Keep reading to learn how to assess the four risks of new products.
Testing New Products
New product testing is the final step in the discovery process—it’s meant to once and for all separate the good ideas from the bad. It should address the four risks of product discovery:
- Value: Does the product have a market niche?
- Usability: Can users understand the product?
- Feasibility: Can the company reasonably build the product?
- Business viability: Does the product make sense for our larger business strategy?
The answer to all of these questions must be “yes” before a company moves on to creating the product. A company can’t know whether the product has a market niche, or whether people will buy it, with 100% certainty—which is why some products flop. But tech companies can validate many ideas during the discovery process. Most of these ideas won’t work out, but failures won’t be a large blow if companies use prototypes and focus groups to limit the time and resources spent. Transparency and communication are critical to the testing process as well—a sales executive might realize that an idea doesn’t meet the standard of business viability, whereas an engineer might conclusively say that building a product isn’t feasible.

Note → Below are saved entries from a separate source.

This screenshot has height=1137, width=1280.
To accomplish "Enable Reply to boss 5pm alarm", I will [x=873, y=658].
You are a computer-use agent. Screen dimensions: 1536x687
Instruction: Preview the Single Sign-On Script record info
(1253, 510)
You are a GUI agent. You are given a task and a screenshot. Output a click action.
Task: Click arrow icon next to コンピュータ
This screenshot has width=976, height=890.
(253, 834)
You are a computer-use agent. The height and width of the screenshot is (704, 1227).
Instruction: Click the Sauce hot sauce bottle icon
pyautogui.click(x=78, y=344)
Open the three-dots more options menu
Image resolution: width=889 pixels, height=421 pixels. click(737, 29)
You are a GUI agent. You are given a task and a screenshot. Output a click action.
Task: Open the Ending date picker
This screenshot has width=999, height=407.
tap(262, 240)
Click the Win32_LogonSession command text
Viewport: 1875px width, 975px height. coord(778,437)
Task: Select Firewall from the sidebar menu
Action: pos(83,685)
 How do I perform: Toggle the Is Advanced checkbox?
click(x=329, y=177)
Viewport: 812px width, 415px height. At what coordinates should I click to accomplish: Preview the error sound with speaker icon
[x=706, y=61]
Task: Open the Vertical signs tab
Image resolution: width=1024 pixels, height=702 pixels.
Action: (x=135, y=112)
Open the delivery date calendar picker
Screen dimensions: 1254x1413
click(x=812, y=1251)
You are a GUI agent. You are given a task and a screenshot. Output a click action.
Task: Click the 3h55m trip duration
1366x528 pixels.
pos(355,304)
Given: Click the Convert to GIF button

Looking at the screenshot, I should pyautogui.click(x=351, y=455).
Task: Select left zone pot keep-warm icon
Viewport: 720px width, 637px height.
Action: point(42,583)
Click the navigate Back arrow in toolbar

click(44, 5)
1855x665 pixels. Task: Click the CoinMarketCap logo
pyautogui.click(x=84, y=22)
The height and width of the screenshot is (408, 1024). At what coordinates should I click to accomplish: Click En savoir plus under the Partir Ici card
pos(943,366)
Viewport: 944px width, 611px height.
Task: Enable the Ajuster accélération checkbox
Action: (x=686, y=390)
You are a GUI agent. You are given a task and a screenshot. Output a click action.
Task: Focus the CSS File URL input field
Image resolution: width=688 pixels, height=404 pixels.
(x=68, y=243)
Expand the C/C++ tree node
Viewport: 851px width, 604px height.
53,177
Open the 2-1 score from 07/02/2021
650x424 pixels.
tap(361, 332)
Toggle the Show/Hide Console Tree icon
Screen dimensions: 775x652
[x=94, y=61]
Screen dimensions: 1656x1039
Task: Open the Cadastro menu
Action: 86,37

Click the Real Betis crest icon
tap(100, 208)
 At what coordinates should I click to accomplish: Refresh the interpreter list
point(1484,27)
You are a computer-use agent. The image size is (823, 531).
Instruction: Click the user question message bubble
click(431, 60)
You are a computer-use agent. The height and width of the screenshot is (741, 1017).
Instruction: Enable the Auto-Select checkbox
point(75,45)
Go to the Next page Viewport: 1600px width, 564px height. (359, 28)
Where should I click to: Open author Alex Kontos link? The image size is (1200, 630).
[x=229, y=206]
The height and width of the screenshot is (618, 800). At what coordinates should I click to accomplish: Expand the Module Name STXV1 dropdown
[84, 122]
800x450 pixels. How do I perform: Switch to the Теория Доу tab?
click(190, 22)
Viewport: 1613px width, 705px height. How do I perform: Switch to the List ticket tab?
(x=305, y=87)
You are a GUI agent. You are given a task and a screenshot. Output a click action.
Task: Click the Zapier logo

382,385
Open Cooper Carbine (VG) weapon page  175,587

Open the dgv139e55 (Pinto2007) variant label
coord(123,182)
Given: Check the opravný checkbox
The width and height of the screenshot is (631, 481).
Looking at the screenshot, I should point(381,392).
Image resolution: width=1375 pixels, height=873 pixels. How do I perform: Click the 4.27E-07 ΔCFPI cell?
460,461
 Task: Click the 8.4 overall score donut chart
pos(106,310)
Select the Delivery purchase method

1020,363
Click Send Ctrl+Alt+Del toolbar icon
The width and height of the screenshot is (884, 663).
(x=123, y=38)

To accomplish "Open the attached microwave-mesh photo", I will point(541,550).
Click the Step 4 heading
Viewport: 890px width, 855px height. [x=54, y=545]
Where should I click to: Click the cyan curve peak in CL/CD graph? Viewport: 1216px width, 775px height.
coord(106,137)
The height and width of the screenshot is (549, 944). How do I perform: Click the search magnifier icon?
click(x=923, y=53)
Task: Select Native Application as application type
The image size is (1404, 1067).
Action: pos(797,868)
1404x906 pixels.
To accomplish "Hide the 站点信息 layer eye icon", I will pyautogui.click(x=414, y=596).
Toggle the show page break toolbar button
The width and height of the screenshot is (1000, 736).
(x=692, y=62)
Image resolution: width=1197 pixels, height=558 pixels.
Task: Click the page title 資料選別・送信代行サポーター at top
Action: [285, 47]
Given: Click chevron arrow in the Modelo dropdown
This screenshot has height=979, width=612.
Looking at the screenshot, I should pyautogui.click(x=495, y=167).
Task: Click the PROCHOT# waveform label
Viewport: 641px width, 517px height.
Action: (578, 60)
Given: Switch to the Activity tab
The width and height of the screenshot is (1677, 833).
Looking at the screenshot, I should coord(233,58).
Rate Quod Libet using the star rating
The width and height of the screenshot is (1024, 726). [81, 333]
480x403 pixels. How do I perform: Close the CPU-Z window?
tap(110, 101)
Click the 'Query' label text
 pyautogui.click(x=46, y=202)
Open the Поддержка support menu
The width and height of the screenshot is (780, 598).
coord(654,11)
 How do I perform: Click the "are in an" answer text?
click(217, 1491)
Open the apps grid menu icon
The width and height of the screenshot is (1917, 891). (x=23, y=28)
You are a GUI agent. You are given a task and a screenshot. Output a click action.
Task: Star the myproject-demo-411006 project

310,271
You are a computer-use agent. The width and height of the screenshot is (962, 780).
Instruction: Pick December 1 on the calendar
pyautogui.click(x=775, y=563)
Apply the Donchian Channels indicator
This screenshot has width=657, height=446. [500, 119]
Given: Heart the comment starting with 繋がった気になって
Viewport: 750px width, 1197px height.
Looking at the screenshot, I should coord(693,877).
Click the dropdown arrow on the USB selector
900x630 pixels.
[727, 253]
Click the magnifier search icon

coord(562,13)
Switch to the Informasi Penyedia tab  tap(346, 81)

Determining whether a product has value or a market niche (commercial viability) is one of the most important tests. Customers will generally only buy a new product if it’s significantly more valuable than what they’re currently using. There are three ways to test for value: the fake door demand test, the qualitative value test, and the quantitative value test.
Fake Door Demand Test
The fake door demand test determines whether there’s a demand for your product. The test works like this: You add your idea for a product to your company’s already-live system. If it’s a new feature on your company’s app—you’d put the feature link where it would be if you were to launch it. But clicking on it would take the customer to a page recruiting test subjects for the feature. Similarly, for a new product, you’d build a landing page that links the potential customer to a recruiting page. You can track the number of clicks on the feature or product to see if demand exists, and you can find some new test subjects.
Qualitative Value Test
This type of value testing will show why a product has value or doesn’t. If the latter is the case, it will also show what a company can do to fix its value problem (if it’s fixable). You’re not proving that your product is good here. Rather, you’re learning quickly. This type of testing, according to Cagan, is the most important part of the discovery process. Here’s how it works:
- First, interview the test subjects to make sure that they have the problems that you screened them for, and determine what might convince them to switch from their current product to yours.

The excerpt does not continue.